Certificate Authority Verification (CAV) is a tool that allows you to intercept
the certificate verification process of any non-browser application using
OpenSSL as a shared library. Interception is made possible by building CAV as a
shared object and using Linux’s LD_PRELOAD
environment variable to override the
certificate verification functionality of OpenSSL and enforce verification
against a trusted store of your choice.
To learn more about it, check my blog post here.

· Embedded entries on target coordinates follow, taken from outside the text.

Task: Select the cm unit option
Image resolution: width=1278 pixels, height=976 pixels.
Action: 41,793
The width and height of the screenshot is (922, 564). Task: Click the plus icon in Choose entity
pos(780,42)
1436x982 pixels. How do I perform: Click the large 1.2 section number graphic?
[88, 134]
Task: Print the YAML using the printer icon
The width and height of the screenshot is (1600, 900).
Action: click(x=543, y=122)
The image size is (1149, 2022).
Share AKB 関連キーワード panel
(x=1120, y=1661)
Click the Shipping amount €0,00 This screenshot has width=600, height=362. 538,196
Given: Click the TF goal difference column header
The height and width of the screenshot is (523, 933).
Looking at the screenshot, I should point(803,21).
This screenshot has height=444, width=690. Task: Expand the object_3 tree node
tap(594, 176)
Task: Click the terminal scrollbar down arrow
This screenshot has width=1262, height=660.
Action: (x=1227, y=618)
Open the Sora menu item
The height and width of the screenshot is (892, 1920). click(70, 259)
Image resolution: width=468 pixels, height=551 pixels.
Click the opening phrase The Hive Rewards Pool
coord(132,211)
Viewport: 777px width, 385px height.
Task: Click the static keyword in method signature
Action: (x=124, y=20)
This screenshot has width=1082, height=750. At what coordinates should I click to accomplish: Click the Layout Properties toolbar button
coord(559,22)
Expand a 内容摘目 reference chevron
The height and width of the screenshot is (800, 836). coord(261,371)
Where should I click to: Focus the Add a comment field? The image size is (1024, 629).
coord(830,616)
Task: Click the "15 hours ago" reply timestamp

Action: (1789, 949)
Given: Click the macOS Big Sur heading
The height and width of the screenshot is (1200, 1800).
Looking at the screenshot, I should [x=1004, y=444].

- Linux (tested on Ubuntu 14.04 LTS)
- libssl-dev
If you have vagrant, you can just vagrant up && vagrant ssh
and then make
in the project directory and you'll be good to go. For more details about
installing vagrant, check their
website.
Make sure you have libssl-dev installed or use the vagrant VM provided.
The Makefile
has three targets
build
: builds CAV as a shared library (libcav.so
) in thesrc
directory.demo
(default): builds CAV and runs thedemo.sh
script.clean
: cleans built files.
The demo script uses curl
to show you how CAV can intercept your the SSL
connection. CAV is built in debug mode, so you'll see debug statements that show
you the variuos steps of the verification process. Like this:
---------------------------------------
-------- Starting CAV demo ... --------
---------------------------------------
sh demo.sh
---[ Configure CAV to load certificated from /etc/ssl/certs ]---
---[ Running tests with default os certificates loaded ]---
TEST#1. curl -I https://www.google.com
cav.c:23:SSL_get_verify_result(): Hijacked
util.c:22:init_config_file(): Looking for CAV configuration in /home/vagrant/.cavrc
util.c:57:init_config_file(): Loaded CAV configurations from /home/vagrant/.cavrc
util.c:58:init_config_file(): CA_DIR = /etc/ssl/certs
util.c:59:init_config_file(): CA_FILE = /path/to/file
util.c:60:init_config_file(): LOG_FILE = path/to/logfile
verify.c:28:verify_cert(): Found peer certificate chain
verify.c:51:verify_X509_cert_chain(): Create new X509 store
verify.c:63:verify_X509_cert_chain(): Loaded certificates to store from /etc/ssl/certs
verify.c:101:verify_X509_cert(): Created STORE CTX
verify.c:109:verify_X509_cert(): Initlized STORE CTX
verify.c:78:verify_X509_cert_chain(): Verified certificate in chain at index 0
verify.c:101:verify_X509_cert(): Created STORE CTX
verify.c:109:verify_X509_cert(): Initlized STORE CTX
verify.c:78:verify_X509_cert_chain(): Verified certificate in chain at index 1
verify.c:101:verify_X509_cert(): Created STORE CTX
verify.c:109:verify_X509_cert(): Initlized STORE CTX
verify.c:78:verify_X509_cert_chain(): Verified certificate in chain at index 2
verify.c:36:verify_cert(): Successfully verified X509 certificate chain
cav.c:29:SSL_get_verify_result(): Return execution to OpenSSL
HTTP/1.1 302 Found
Cache-Control: private
Content-Type: text/html; charset=UTF-8
Location: https://www.google.ca/?gfe_rd=cr&ei=kEmPVrvGCsSC8Qeh-r7ADg
Content-Length: 259
Date: Fri, 08 Jan 2016 05:30:56 GMT
Server: GFE/2.0
The second test does not load a trusted store and shows how CAV can fail the connection. To run the complete demo, do the following:
cd ssl_cav # or cd /vagrant if you're in the vagrant VM
make
The above commands should build CAV and run the demo for you.
You can run CAV against a trusted certificate store of choice. All you have to
do is create a $HOME/.cavrc
file with following configuration:
CA_FILE /path/to/trusted/certificate/file # Currently not used
CA_DIR /path/to/trusted/certificate/directory # Required
LOG /path/to/log/file # Currently not used
CAV picks these configuration every time a new SSL request is established.
ssl_cav is released under the MIT license. See LICENSE.md for details.